On the first issue, the appellate court concluded there wasn’t evidence before the post-conviction court showing Cummings suborned perjury.
“The implication from Cummings’ exchange with Peters was that there was no promise that Peters’ testimony at Robinson’s trial would benefit him,” Judge Edward Najam wrote for the court. “Peters entered an open plea, which left sentencing to the trial court’s discretion, and the trial court was not obliged to accept the State’s recommendation of a minimum sentence. Accordingly, Robinson has not shown that there was a plea ‘deal’ between the State and Peters, and he has not shown that the post-conviction court’s judgment on this issue is erroneous.”
On the issue of ineffective assistance, the appellate court found Robinson’s counsel made its decisions based on the precedent available at the time of the direct appeal, and the Sixth Amendment does not require counsel “to anticipate changes in the law.”
Robinson asserted that his appellate counsel should have relied on a footnote from a 1997 opinion of the Indiana Supreme Court, which was available to his counsel on direct appeal: Games v. State, 684 N.E.2d 466 (Ind. 1997).
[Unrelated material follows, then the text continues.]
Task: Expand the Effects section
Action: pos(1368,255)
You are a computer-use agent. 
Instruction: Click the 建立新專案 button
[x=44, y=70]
“… The Sixth Amendment does not require counsel to speculate, and, thus, it did not require Robinson’s appellate counsel to anticipate our Supreme Court’s holding in Richardson,” Najam wrote, citing Richardson v. State, 717 N.E.2d 32 (Ind. 1999). “Indeed, the Games footnote on which Robinson’s argument is premised itself says that, at the time of Robinson’s direct appeal, there was no ‘independent state double jeopardy protection.’ Thus, based on the precedent available to Robinson’s appellate counsel at the time of his direct appeal, there was no state double jeopardy issue to raise.”
The case is Michael T. Robinson v. State of Indiana, 21A-PC-417.